BEGIN Data for this task
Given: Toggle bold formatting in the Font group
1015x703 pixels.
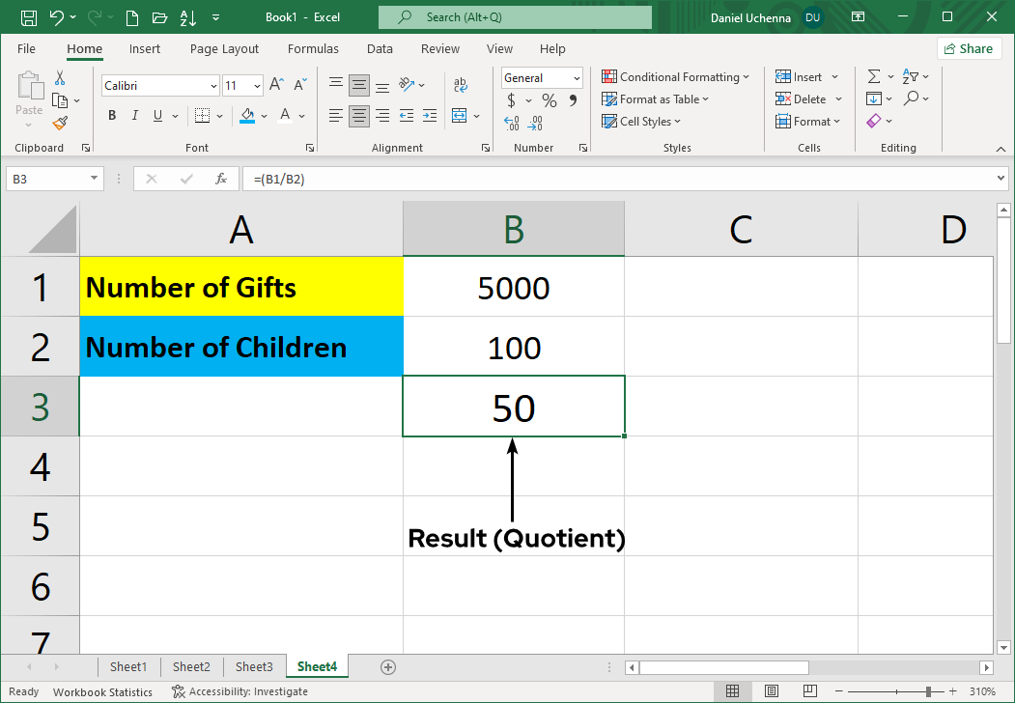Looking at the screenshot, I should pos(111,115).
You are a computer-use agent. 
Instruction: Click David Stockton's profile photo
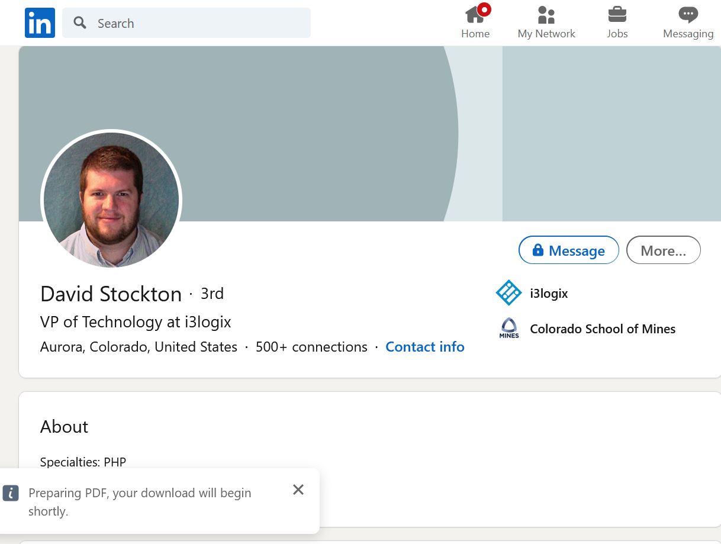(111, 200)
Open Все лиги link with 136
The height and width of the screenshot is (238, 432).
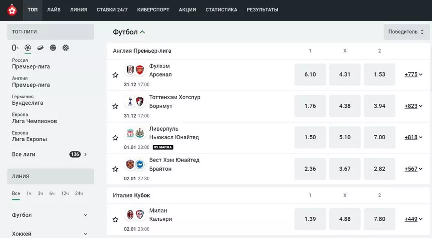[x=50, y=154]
END Data for this task
BEGIN Data for this task
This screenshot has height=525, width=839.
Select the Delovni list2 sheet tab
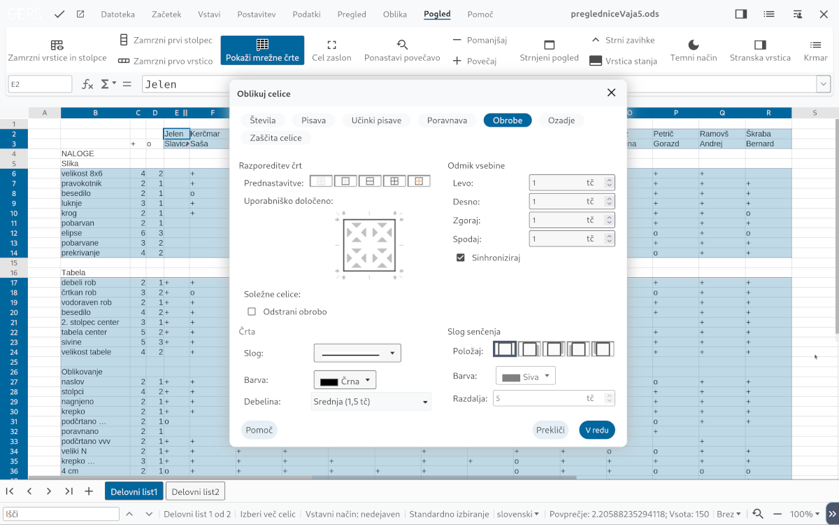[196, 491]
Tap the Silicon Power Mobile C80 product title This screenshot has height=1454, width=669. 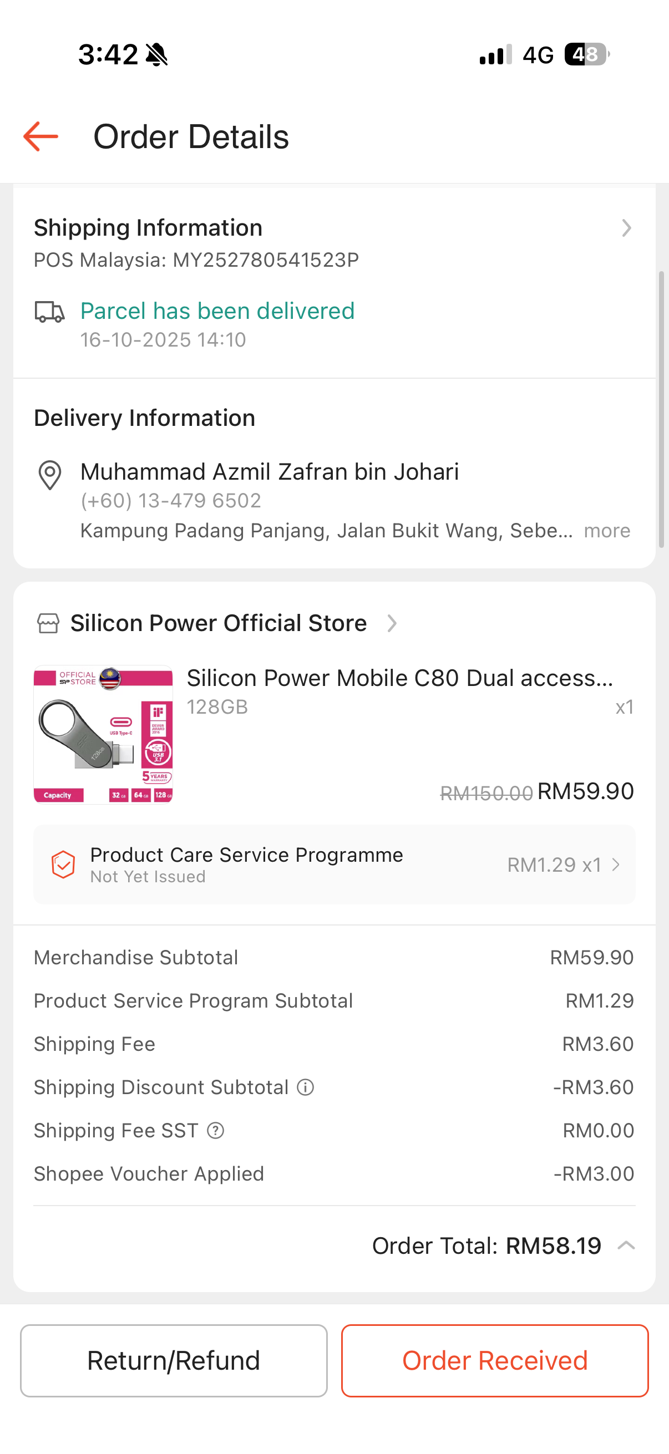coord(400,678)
END Data for this task
BEGIN Data for this task
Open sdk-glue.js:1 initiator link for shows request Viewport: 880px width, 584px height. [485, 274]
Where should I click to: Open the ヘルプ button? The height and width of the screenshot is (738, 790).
END Data for this task
Exercise details = How many lines of the listing above include the word "Open"? State the number and nothing else.

Result of this exercise = 3